Adrian pointed out that the rules are being written right now. Who issues settlement assets, what role central banks play and how smart contract disputes get resolved - these are questions that need answers before mass adoption, not after it.

Key point: The IMF recognized tokenization as a potential transformer of market settlement, but warned that without shared standards it risks splitting global markets into incompatible platforms.

How does tokenization change settlement mechanics?

To understand the shift, it helps to look at how a standard equity market works. When an investor buys a share through a broker, the actual ownership transfer takes two business days. Between the buyer and the seller sit a clearing house, a central depository, a custodian and other middlemen. Each one keeps its own ledger and its own settlement records.

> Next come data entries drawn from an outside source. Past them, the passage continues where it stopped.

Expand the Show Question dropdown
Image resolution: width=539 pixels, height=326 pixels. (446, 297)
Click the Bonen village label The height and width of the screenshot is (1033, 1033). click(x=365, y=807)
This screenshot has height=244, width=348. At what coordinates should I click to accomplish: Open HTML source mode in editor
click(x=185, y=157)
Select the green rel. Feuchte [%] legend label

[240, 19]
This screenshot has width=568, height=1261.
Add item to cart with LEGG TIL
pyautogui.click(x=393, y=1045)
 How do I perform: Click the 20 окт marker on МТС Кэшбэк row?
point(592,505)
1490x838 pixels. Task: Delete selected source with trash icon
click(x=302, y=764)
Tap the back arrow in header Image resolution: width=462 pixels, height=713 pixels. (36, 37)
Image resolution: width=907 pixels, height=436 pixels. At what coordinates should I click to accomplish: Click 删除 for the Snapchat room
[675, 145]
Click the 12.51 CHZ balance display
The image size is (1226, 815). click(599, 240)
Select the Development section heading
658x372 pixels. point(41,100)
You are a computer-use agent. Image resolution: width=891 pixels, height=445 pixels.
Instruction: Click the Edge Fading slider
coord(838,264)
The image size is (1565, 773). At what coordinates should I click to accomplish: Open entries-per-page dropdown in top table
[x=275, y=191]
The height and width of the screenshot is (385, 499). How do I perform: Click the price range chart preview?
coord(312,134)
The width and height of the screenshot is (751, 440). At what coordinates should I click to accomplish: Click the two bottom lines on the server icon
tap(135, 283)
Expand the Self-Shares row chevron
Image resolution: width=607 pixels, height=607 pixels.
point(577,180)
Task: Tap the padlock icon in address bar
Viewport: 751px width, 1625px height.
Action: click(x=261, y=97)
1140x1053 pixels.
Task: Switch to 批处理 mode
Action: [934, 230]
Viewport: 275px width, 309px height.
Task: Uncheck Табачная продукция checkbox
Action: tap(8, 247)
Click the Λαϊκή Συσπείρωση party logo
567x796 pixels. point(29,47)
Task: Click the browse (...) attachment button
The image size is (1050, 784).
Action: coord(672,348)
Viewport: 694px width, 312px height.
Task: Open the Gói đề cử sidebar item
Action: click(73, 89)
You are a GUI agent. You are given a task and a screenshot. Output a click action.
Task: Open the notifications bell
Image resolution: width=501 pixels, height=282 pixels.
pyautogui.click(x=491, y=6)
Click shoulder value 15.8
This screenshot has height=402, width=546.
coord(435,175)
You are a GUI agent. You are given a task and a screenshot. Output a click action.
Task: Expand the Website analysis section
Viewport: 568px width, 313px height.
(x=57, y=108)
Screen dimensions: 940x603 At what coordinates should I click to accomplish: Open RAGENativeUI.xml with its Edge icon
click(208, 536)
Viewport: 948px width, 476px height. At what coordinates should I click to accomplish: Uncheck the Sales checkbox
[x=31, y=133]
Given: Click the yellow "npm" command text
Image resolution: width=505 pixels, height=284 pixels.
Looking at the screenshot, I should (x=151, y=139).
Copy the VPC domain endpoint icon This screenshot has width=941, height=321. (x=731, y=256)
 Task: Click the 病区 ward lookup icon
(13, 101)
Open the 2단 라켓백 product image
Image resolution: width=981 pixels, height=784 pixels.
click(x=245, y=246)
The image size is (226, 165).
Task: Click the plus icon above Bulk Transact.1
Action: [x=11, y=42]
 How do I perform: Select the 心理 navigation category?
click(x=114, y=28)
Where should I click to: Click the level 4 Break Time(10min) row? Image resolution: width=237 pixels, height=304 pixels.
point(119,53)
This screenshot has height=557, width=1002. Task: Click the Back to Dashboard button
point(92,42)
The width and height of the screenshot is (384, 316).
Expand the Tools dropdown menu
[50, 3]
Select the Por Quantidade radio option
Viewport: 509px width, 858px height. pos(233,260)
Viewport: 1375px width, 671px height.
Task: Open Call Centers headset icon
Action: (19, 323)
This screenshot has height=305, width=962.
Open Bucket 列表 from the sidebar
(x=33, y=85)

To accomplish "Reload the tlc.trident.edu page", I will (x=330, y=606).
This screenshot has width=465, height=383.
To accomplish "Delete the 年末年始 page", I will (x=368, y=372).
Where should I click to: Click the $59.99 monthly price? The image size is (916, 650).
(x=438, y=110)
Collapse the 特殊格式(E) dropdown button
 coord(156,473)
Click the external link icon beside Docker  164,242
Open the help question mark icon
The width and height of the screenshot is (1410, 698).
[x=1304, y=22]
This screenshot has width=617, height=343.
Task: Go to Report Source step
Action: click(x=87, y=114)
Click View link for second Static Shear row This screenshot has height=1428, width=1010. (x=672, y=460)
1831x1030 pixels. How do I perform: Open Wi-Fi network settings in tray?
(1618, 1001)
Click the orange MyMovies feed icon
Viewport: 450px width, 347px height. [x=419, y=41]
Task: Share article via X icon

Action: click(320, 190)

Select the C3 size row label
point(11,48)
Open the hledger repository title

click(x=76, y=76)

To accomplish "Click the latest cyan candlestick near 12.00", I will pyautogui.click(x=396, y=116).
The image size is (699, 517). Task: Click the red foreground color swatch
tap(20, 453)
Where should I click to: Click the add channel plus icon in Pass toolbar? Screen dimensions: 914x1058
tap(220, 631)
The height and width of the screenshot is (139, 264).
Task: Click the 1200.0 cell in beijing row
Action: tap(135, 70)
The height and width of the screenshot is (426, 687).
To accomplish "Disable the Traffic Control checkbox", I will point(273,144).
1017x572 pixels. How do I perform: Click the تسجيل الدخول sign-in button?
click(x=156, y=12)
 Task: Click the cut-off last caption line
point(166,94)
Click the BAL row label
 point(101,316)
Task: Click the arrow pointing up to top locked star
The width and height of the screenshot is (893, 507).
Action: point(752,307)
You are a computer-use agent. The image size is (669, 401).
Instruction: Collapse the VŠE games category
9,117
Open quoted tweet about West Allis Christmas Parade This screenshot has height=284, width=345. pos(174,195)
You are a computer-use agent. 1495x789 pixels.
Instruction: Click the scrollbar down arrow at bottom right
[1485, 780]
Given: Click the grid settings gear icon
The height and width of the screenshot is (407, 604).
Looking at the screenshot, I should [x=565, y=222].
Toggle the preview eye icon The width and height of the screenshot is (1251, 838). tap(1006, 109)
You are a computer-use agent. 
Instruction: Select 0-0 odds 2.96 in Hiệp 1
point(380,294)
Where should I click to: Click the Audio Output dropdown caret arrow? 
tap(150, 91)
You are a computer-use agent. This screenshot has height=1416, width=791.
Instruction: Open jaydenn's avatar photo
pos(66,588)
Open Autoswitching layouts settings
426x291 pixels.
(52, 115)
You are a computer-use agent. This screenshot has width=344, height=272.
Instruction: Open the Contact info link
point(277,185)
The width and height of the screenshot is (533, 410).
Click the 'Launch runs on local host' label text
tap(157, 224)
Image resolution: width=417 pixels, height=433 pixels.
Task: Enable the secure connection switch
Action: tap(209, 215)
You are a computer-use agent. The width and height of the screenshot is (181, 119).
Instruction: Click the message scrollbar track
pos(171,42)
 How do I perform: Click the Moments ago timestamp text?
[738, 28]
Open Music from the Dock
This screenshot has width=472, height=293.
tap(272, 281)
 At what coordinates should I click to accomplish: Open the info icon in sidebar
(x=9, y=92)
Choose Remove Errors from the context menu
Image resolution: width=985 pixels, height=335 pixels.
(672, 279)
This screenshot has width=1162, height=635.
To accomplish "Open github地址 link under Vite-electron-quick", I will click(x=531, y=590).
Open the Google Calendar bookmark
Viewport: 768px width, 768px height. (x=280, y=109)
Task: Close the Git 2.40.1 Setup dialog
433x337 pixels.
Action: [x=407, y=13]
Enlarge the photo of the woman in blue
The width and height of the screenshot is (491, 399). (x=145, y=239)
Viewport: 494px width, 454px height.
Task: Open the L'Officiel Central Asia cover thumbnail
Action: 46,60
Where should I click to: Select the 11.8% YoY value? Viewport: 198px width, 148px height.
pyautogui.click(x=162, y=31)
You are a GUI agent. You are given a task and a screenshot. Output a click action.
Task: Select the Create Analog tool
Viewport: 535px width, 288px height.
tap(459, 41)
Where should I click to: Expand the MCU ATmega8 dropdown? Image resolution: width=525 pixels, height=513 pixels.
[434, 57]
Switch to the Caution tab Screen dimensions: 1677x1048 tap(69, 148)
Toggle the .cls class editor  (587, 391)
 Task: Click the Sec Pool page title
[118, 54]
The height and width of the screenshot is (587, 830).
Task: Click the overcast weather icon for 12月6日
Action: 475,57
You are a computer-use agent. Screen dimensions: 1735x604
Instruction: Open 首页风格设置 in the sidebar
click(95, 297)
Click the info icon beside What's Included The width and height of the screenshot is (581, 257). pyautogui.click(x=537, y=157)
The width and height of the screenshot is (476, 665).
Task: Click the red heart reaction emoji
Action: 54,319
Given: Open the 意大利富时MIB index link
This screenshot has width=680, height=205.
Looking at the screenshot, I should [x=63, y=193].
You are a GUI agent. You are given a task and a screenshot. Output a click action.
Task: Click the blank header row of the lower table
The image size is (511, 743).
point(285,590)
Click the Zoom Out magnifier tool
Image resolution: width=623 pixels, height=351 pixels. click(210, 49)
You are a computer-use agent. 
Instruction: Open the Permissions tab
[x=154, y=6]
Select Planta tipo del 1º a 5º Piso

Tokenization replaces the entire chain with one smart contract on a blockchain. Here is what that means in practice.

  • Speed: settlement takes seconds, not days
  • Liquidity increases because capital does not sit idle waiting for clearing
  • Trading windows expand: blockchains run around the clock, including weekends
  • Custodian and clearing costs fall without the intermediary chain
  • Dividends and corporate actions execute automatically through the smart contract
Traditional vs. tokenized market
SettlementT+2 days -> seconds
Intermediaries5+ chain -> 1 smart contract
Trading hours6-8 hrs/day -> 24/7

Risks the IMF did not skip over

Adrian warned that tokenization does not remove risk; it relocates it. Instead of banks and brokers, the vulnerable points become smart contracts, distributed ledgers and platform service providers. A bug in contract code or a protocol attack means a systemic failure, not a single-broker problem.

There is also a structural threat. Without shared standards, tokenized markets could scatter across dozens of incompatible platforms. A token on one blockchain does not interact with a token on another without a bridge, and every bridge is an additional risk point. The IMF called fragmentation a potential source of systemic risk.

The fund drew separate attention to settlement assets. If the role of reserve currency in a tokenized system goes to a private-issuer stablecoin rather than a central bank digital currency, questions arise about reliability in a crisis. That is a different risk profile compared to traditional markets.

Securitize: first public company to tokenize shares on listing day

On July 3, one day after the IMF blog, tokenization platform Securitize debuted on the NYSE under the ticker SECZ after merging with a Cantor Fitzgerald-backed SPAC. Shares hit an intraday high of $13.70 and closed at $12.30, up 4.4%. The stock added another 2.4% in after-hours trading.

Alongside the NYSE open, the company issued tokenized versions of its shares on Avalanche and Solana. It is the first time a newly public company has tokenized its own shares on its debut day. The tokens are available to eligible US investors after KYC verification on the Securitize platform.

"We have long said that public equities are moving on-chain, and there is no stronger validation of that belief than tokenizing our own public stock on Day 1."

- Carlos Domingo, co-founder and CEO of Securitize, from the company press release, July 3, 2026

Securitize manages BlackRock's BUIDL fund and partnered with the NYSE in March to build the exchange's tokenized securities platform. The company says SECZ is not a synthetic token or an offshore wrapper. It is a tokenized version of the same shares trading on the NYSE, but accessible on-chain through regulated infrastructure.

What comes next: Clearing House and the SEC decision

The Clearing House, whose shareholders include JPMorgan Chase, Bank of America and Barclays, plans to launch a tokenized deposit network in early 2027. The goal resembles Securitize's approach, keeping deposits inside the regulated banking system while enabling faster, programmable payments between banks without the delays of traditional clearing.

The SEC clarified in January that issuer-sponsored tokenized securities fall under existing US law. In May, the regulator considered an exemption for trading tokenized stocks but delayed the decision after objections from stock exchanges. The IMF's message is clear: the window for setting rules is narrowing, and the longer it takes, the more expensive fixing fragmentation will be later.